(MATERIAL FOR THE TASK begins)
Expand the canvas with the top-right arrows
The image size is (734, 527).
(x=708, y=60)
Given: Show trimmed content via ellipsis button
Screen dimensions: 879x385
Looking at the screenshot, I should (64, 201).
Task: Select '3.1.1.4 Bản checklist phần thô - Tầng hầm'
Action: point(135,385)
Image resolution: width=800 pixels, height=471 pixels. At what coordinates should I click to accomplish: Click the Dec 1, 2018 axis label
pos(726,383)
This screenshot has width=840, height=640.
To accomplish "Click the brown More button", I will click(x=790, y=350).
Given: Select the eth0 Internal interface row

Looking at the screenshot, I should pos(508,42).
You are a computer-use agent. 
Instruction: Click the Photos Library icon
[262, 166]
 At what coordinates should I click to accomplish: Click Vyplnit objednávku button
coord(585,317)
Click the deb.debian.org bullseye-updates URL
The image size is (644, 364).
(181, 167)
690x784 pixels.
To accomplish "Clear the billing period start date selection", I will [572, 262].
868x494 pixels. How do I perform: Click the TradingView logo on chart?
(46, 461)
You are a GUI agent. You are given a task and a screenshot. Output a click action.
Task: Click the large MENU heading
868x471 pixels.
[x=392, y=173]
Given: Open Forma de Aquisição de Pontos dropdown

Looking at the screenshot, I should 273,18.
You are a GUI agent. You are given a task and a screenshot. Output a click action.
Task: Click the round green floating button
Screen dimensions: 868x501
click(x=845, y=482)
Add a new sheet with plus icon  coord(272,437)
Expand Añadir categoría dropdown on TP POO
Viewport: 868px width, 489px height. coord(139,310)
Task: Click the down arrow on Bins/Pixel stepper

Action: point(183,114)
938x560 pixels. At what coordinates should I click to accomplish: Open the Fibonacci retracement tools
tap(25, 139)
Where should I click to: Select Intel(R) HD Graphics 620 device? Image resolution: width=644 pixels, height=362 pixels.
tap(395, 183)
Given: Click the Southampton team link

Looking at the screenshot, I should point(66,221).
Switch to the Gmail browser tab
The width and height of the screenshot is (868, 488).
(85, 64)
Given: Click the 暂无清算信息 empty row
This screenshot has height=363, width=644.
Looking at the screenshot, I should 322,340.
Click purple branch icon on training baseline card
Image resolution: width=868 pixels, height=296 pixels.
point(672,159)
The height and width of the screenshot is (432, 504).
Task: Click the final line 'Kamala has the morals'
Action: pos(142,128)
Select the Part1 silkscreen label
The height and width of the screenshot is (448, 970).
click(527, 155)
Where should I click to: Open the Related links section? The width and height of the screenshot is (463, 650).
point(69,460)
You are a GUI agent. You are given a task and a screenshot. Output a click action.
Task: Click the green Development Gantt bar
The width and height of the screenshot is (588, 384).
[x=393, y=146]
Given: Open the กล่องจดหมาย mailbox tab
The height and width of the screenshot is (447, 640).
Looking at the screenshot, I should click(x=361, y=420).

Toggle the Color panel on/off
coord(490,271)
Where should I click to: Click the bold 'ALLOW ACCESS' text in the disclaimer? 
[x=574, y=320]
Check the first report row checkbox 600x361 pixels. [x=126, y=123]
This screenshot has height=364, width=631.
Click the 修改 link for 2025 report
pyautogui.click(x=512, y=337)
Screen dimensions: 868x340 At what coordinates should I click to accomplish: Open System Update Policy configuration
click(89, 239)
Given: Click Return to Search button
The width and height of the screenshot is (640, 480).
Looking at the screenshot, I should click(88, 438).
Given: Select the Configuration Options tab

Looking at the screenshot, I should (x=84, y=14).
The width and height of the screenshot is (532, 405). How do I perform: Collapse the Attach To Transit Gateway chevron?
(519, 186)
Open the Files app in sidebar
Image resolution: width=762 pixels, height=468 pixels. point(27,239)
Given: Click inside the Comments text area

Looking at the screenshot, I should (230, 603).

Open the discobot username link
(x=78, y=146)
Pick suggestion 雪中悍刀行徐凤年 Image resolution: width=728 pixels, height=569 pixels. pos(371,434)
(MATERIAL FOR THE TASK ends)
▸ **PROBLEM TO WORK ON**:
Show all lines above containing "will".

▸ **SOLUTION TO THIS TASK**:
To accomplish "Click the brown More button", I will click(x=790, y=350).
To accomplish "Clear the billing period start date selection", I will [572, 262].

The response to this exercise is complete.